### Instructions for the task
The entries must be set down again word for word; no pictures belong in the copy.

### Exercise input

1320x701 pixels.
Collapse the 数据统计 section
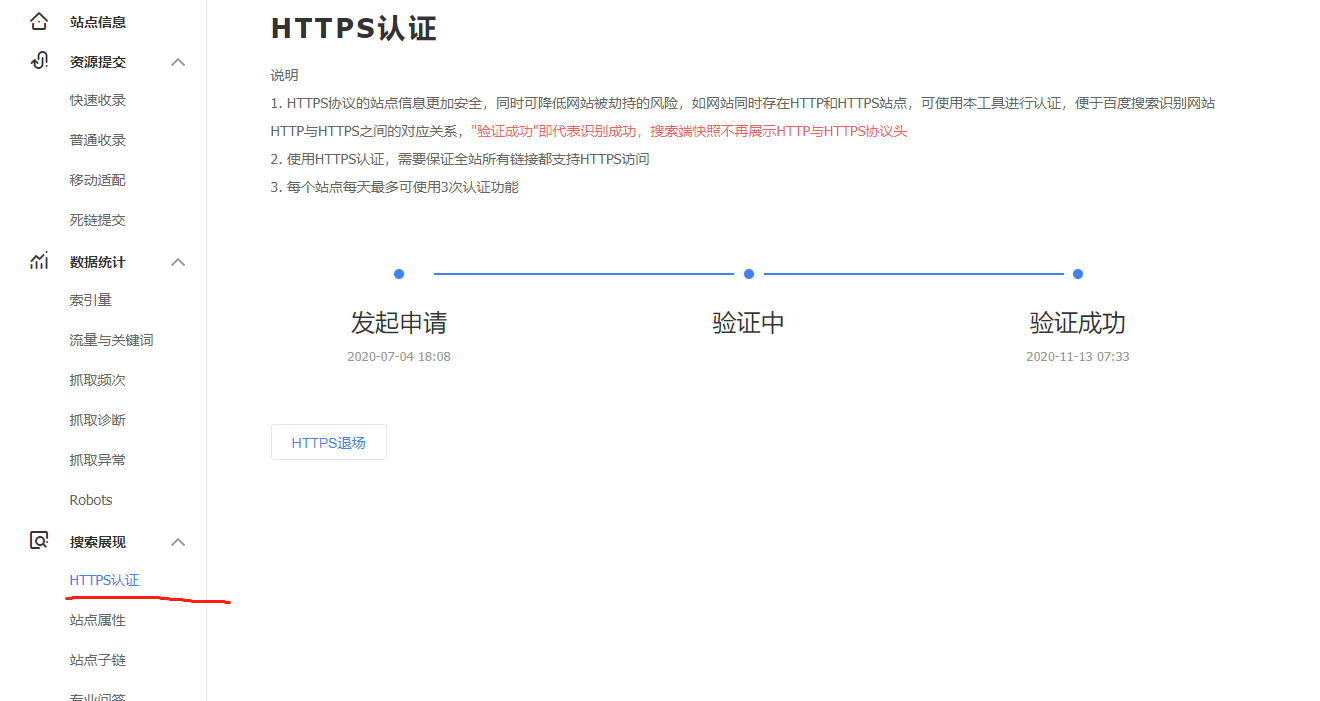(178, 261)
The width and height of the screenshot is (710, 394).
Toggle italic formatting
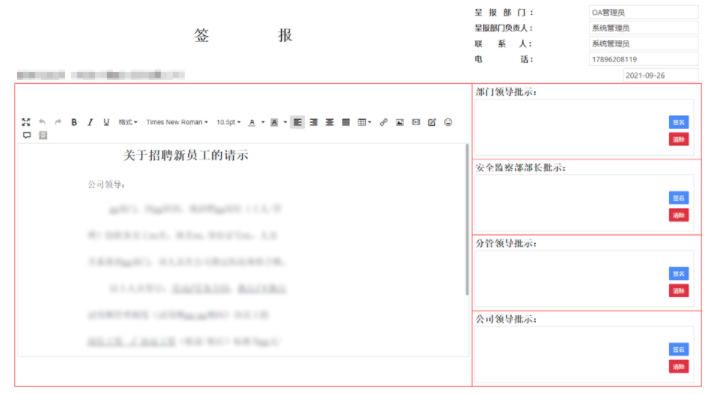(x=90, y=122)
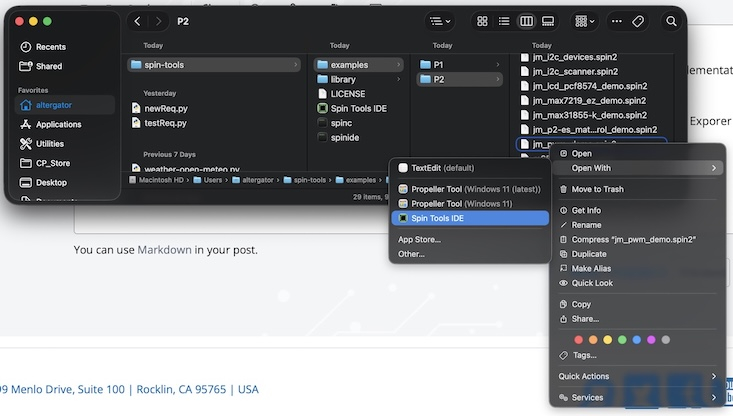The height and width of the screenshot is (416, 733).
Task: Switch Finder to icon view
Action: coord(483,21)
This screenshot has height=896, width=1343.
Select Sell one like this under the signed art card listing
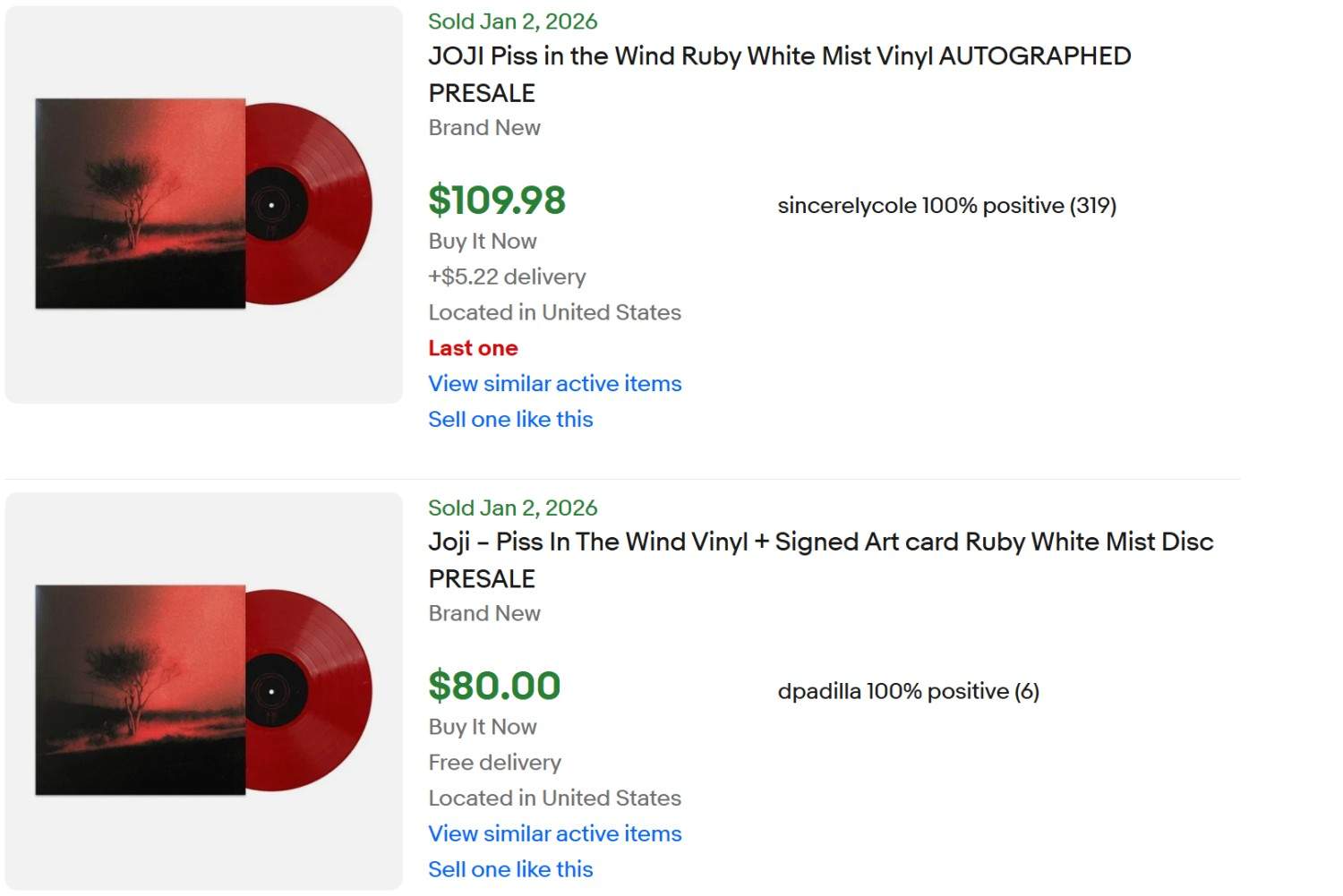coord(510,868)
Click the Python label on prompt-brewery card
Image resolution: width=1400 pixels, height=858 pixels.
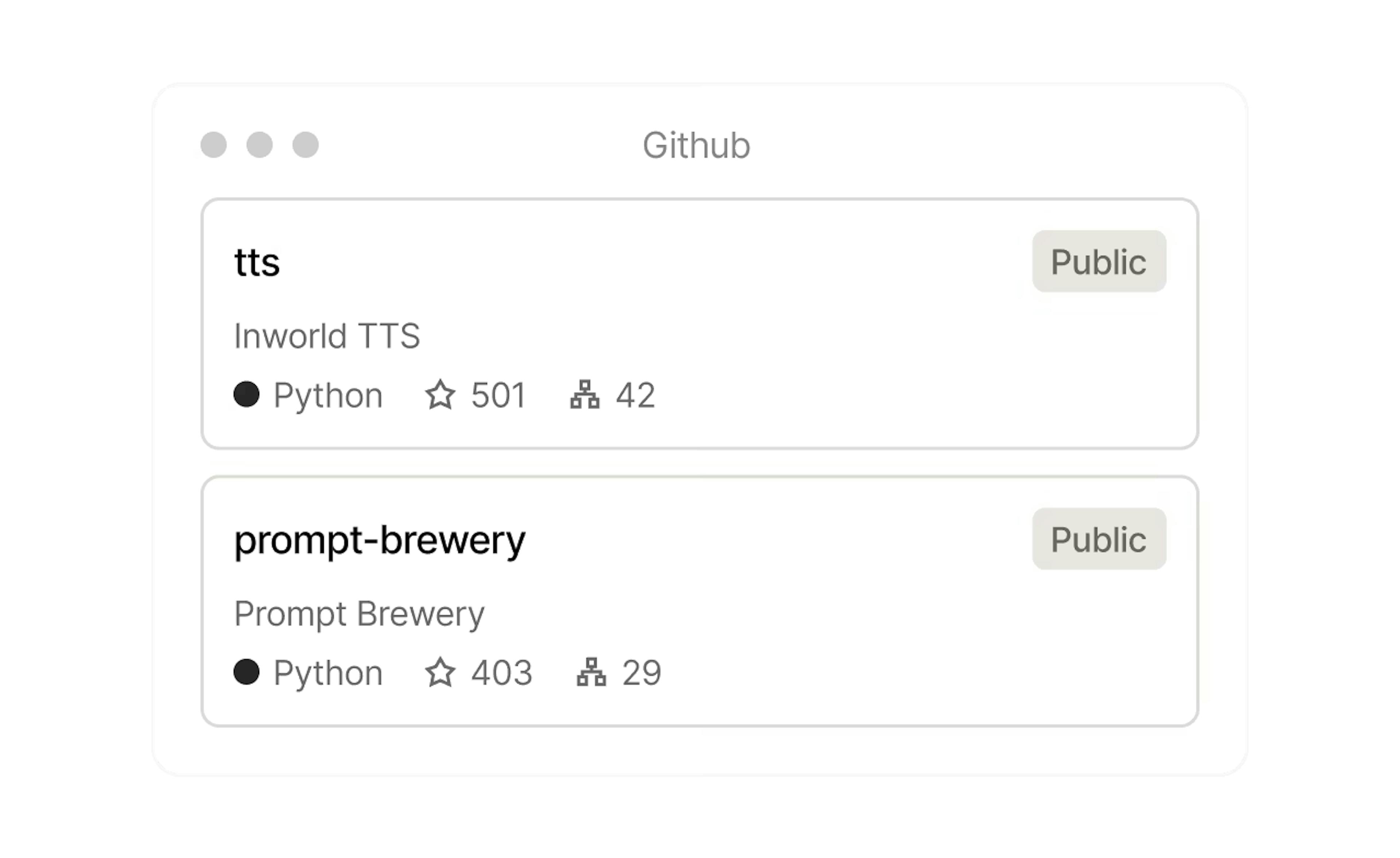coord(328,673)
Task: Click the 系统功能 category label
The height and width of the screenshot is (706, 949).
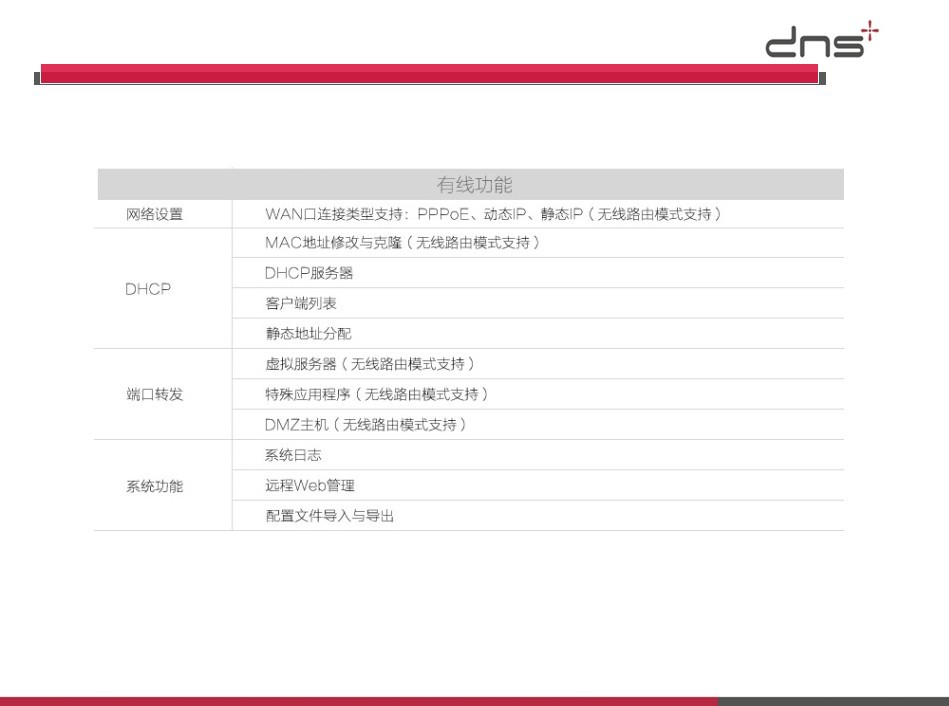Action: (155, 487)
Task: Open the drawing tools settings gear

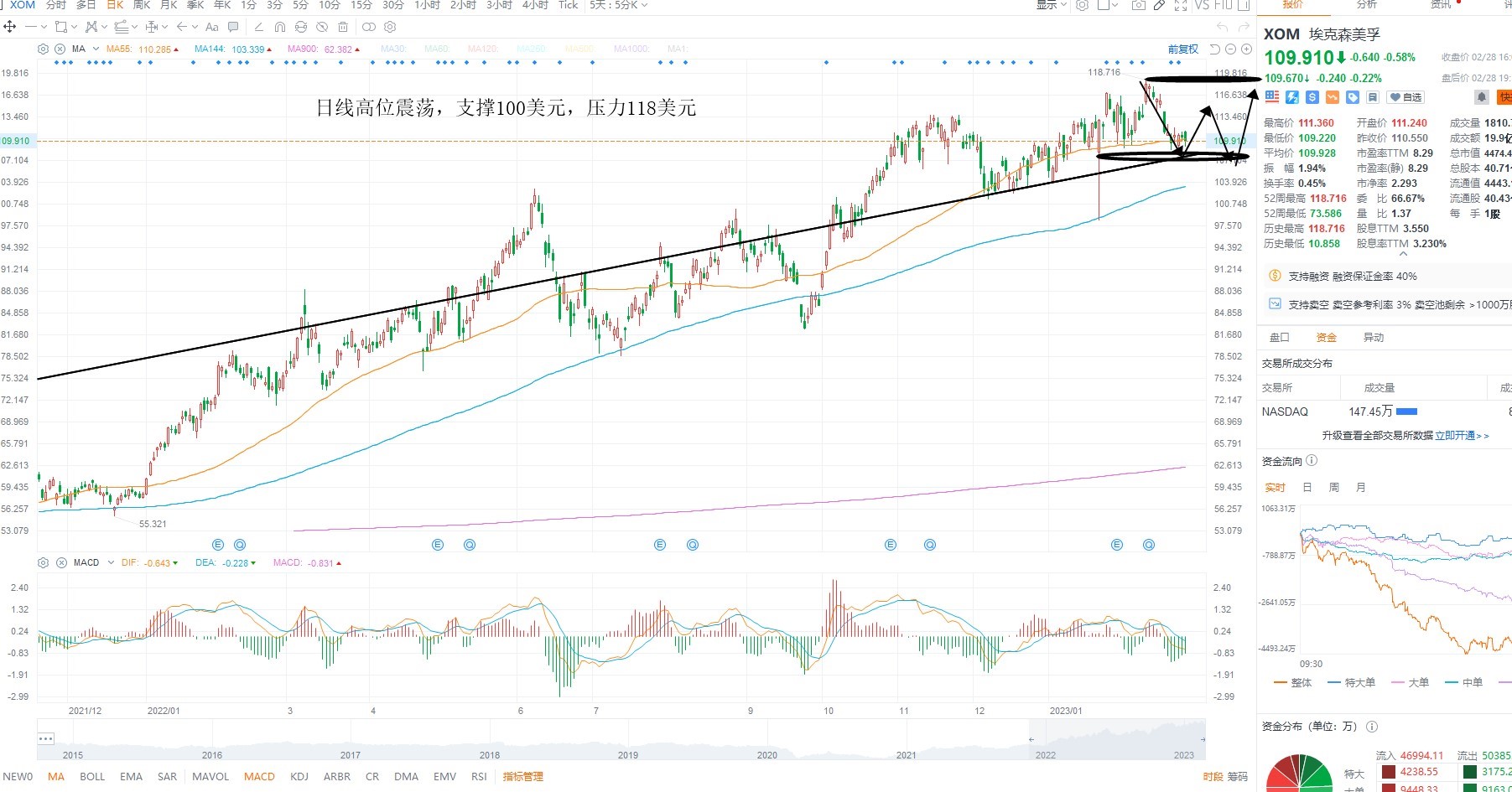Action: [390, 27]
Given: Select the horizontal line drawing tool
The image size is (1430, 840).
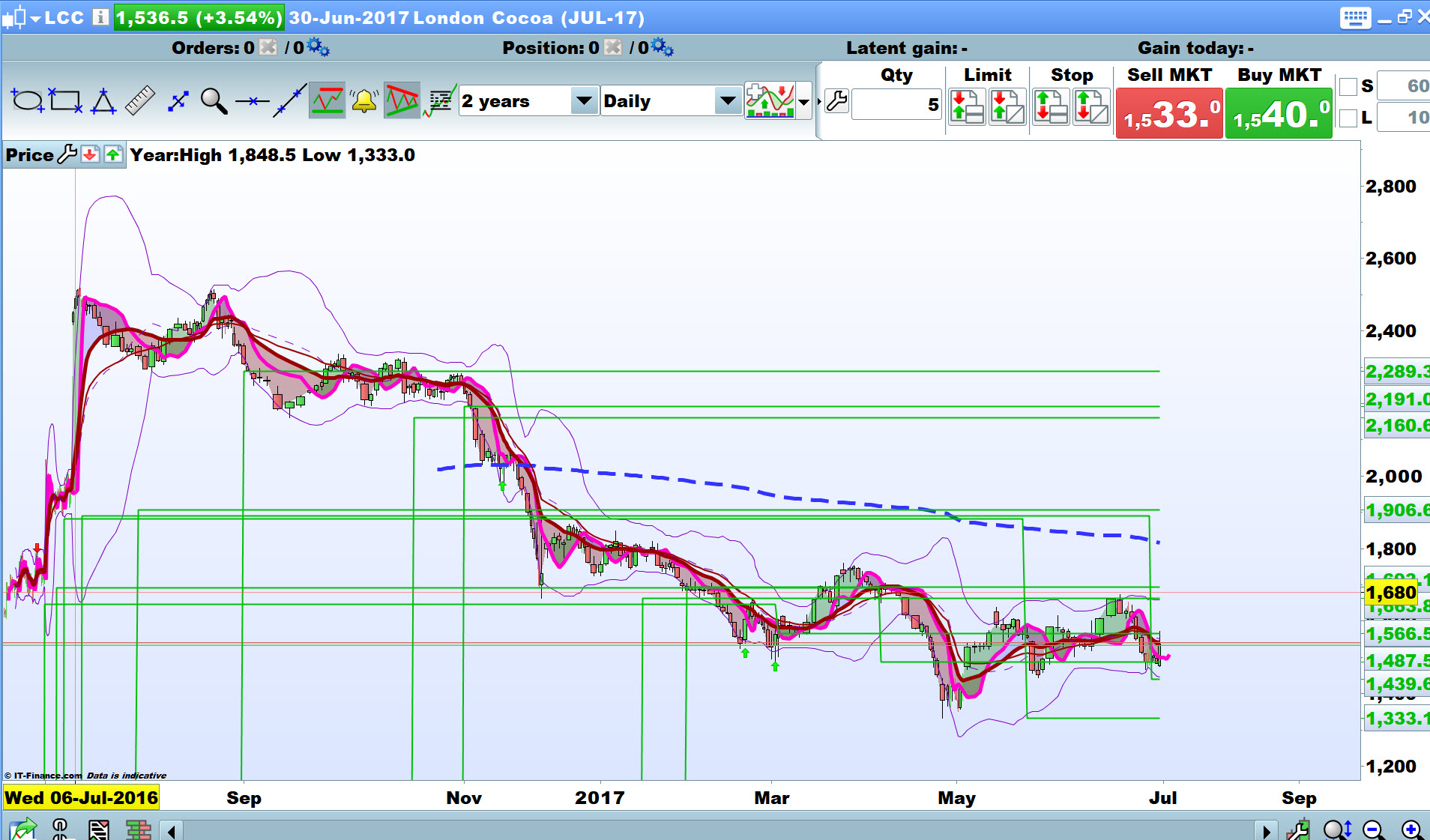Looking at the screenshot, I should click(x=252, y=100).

### Solution to this exercise
1320x701 pixels.
Collapse the 数据统计 section
(178, 261)
The width and height of the screenshot is (710, 394).
Toggle italic formatting
(x=90, y=122)
The height and width of the screenshot is (416, 733).
Task: Switch Finder to icon view
Action: coord(483,21)
This screenshot has height=896, width=1343.
Select Sell one like this under the signed art card listing
coord(510,868)
Click the Python label on prompt-brewery card
Image resolution: width=1400 pixels, height=858 pixels.
coord(328,673)
Task: Click the 系统功能 category label
The height and width of the screenshot is (706, 949).
Action: (155, 487)
Task: Open the drawing tools settings gear

Action: [390, 27]
Given: Select the horizontal line drawing tool
The image size is (1430, 840).
Looking at the screenshot, I should click(x=252, y=100).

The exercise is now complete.